Maha Prajnaparamita Sastra

by Gelongma Karma Migme Chödrön | 2001 | 940,961 words

This page describes “epithet ‘great’ refused for the wisdom of the buddhas” as written by Nagarjuna in his Maha-prajnaparamita-sastra (lit. “the treatise on the great virtue of wisdom”) in the 2nd century. This book, written in five volumes, represents an encyclopedia on Buddhism as well as a commentary on the Pancavimsatisahasrika Prajnaparamita.

IV. Epithet ‘great’ refused for the wisdom of the Buddhas

Question. – There are yet other qualities (guṇa) in the Buddha, such as concentration (samādhi), etc., and people do not know them, do not describe them as great. But the Buddha’s wisdom (prajñā), his preaching of the Dharma (dharmanirdeśa), etc., make beings find the Path; why are they not called great?

Answer. – Nobody fully knows the power of the Buddha’s wisdom but, in his great loving-kindness and great compassion, the Buddha, from lifetime to lifetime, sacrifices his life and abandons the bliss of the concentrations in order to save beings and this everyone knows. The Buddha’s wisdom is cognizable by induction (anumaya), it cannot be cognized directly. But his loving-kindness and compassion are visible to the eye and audible to the ear; they are cognizable, for the Buddha has uttered his lion’s roar (siṃhanāda) several times.

Furthermore, the Buddha’s wisdom is subtle (sukṣma) and wonderful and if the bodhisattvas and Śāriputra do not know it, what can be said of other people? Loving-kindness and compassion are visible and audible and people can believe them and accept them. The wisdom of the Buddha is so subtle that it cannot be probed (durvigāhya).

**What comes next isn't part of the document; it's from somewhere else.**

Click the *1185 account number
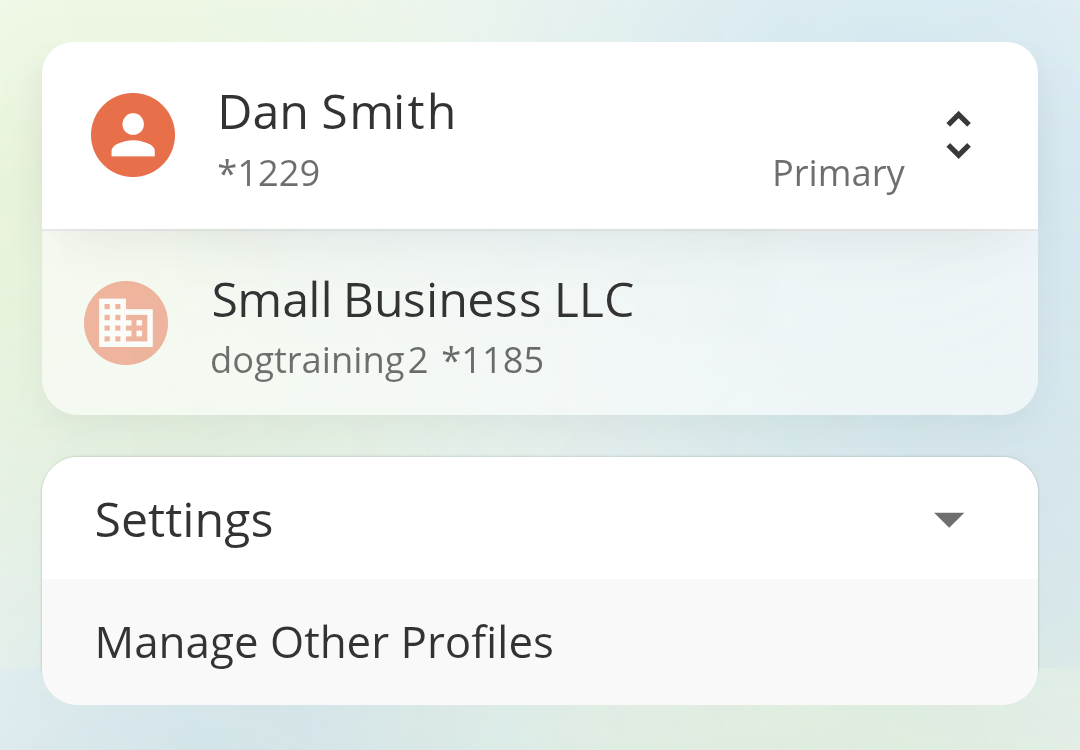 [x=493, y=360]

Furthermore, great loving-kindness and great compassion are loved by everyone: they are like a delicious medicine (oṣadhi) that people like to swallow. Wisdom is like an unpleasant medicine that many do not like at all. But because they like loving-kindness and compassion so much, they have described them as great.

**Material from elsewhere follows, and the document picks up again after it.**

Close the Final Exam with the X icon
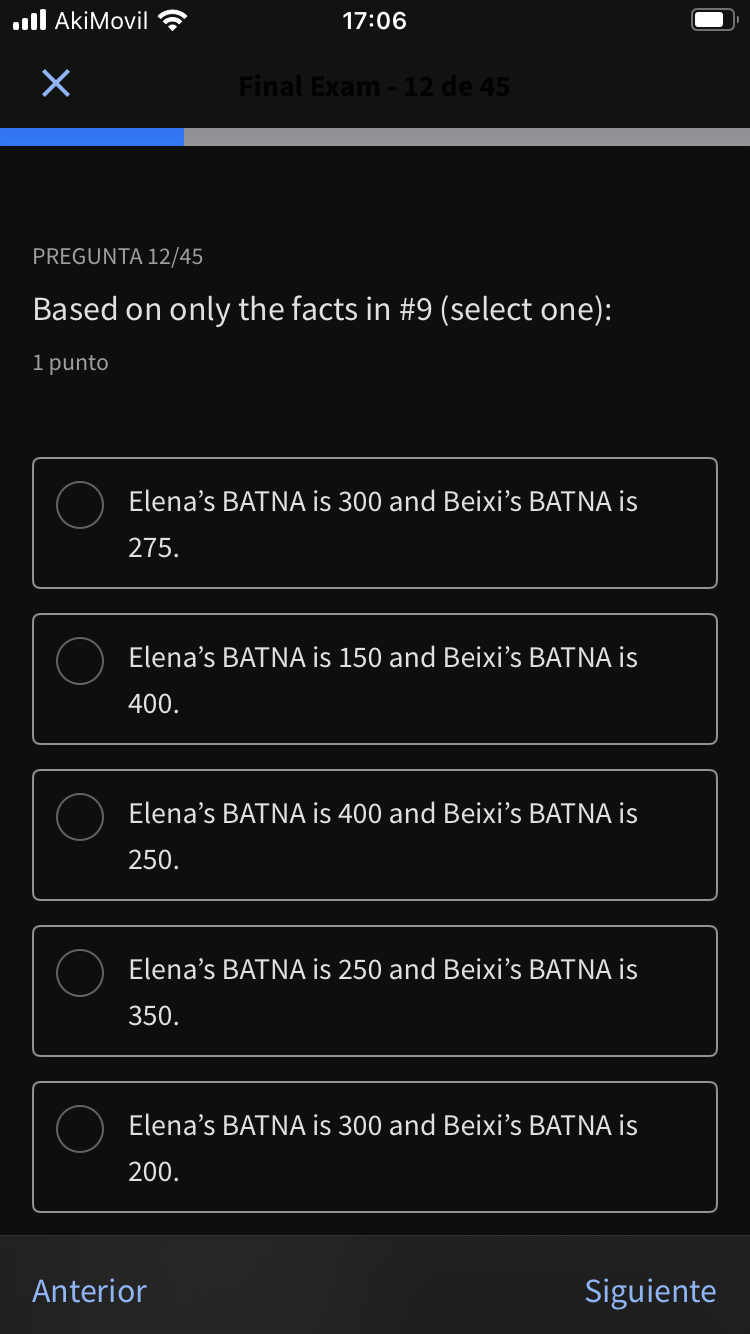The image size is (750, 1334). [x=56, y=84]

Furthermore, there are hardly any beings already enlightened (abhisaṃbuddha) who are able to believe and accept the Buddha’s wisdom. In contrast, great loving-kindness and great compassion are of such a different kind that everybody can believe them and accept them. As they have seen a picture of them or heard the voice, they can believe and accept them and, since they have derived much benefit (hita) from them, they call them great loving-kindness and great compassion.

Furthermore, great wisdom has as its nature the relinquishment (parityāga), the rejection (parivarjana) of dharmas; great loving-kindness and great compassion have as their nature pity for (anukampā) and service (upakāra) to beings. [257b] This pity and service are loved by all beings; that is why they call them great loving-kindness and great compassion of the Buddha.

In the Tch’e-sin king (Viśeṣacintisūtra or Brahmaviśeṣacintiparipṛcchā) it is said that great loving-kindness and great compassion have thirty-two ways of acting on beings.[1] On the extent (saṃgraha), nature (lakṣaṇa) and object (ālambana) of this great loving-kindness and great compassion, see above (p. 1269F) what has been said in regard to the four immeasurables.

Footnotes and references:

1.

See references above, p. 1269F, n. 1.